### RECORDS SHOWN
____________________

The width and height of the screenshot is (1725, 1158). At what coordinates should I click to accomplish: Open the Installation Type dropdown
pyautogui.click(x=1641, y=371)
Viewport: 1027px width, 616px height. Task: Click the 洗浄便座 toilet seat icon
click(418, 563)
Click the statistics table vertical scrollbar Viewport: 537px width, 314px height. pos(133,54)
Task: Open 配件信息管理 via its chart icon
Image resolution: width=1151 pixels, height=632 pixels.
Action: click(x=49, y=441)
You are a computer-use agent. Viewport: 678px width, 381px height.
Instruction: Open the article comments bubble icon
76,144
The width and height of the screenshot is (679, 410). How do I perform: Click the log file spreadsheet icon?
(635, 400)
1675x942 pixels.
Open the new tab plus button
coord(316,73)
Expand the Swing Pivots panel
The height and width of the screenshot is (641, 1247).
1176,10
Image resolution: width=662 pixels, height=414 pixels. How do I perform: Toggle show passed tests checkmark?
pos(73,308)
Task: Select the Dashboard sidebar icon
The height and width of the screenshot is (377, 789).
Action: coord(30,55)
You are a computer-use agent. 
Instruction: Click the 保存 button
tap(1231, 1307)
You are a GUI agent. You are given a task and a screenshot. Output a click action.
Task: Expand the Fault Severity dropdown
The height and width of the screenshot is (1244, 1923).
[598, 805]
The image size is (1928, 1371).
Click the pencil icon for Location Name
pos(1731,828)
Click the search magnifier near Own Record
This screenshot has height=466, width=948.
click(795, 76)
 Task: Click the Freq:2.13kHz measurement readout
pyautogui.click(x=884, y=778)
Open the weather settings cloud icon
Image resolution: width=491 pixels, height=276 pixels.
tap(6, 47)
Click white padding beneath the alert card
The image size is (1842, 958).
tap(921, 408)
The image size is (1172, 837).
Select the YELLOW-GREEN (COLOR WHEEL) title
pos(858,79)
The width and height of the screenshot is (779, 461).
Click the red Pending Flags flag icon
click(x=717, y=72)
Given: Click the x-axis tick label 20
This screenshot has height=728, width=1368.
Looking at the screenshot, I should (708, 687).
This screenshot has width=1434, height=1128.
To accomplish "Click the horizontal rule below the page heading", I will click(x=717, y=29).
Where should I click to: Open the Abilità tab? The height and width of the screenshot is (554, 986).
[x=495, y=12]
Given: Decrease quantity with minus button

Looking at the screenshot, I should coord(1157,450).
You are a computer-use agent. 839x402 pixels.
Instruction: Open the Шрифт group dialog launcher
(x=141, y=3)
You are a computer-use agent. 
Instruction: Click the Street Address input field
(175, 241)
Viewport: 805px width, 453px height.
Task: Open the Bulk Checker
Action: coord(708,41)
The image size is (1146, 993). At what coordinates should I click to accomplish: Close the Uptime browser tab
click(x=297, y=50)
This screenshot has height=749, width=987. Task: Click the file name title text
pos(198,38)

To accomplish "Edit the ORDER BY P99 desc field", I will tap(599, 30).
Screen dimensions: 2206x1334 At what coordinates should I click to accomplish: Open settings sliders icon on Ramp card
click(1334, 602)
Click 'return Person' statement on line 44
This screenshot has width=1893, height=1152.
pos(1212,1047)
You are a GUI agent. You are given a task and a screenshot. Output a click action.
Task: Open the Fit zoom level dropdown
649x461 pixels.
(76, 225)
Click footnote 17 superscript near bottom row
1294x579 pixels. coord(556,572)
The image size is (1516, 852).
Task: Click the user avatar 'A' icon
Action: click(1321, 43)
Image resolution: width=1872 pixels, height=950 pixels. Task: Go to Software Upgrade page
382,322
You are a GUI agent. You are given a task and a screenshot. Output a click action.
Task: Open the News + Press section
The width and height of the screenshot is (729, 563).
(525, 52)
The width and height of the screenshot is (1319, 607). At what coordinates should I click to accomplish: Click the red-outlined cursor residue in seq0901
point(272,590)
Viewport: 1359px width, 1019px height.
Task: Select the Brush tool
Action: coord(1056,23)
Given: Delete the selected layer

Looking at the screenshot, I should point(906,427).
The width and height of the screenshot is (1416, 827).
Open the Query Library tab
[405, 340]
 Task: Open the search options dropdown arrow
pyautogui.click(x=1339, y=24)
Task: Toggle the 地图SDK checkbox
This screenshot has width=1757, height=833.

____________________

### AIM OF THE TASK
Only the lines from the beginning of the listing through the line containing "1675x942 pixels." are wanted, each restated word for word.

### REPLY TO THE TASK
The width and height of the screenshot is (1725, 1158). At what coordinates should I click to accomplish: Open the Installation Type dropdown
pyautogui.click(x=1641, y=371)
Viewport: 1027px width, 616px height. Task: Click the 洗浄便座 toilet seat icon
click(418, 563)
Click the statistics table vertical scrollbar Viewport: 537px width, 314px height. pos(133,54)
Task: Open 配件信息管理 via its chart icon
Image resolution: width=1151 pixels, height=632 pixels.
Action: click(x=49, y=441)
You are a computer-use agent. Viewport: 678px width, 381px height.
Instruction: Open the article comments bubble icon
76,144
The width and height of the screenshot is (679, 410). How do I perform: Click the log file spreadsheet icon?
(635, 400)
1675x942 pixels.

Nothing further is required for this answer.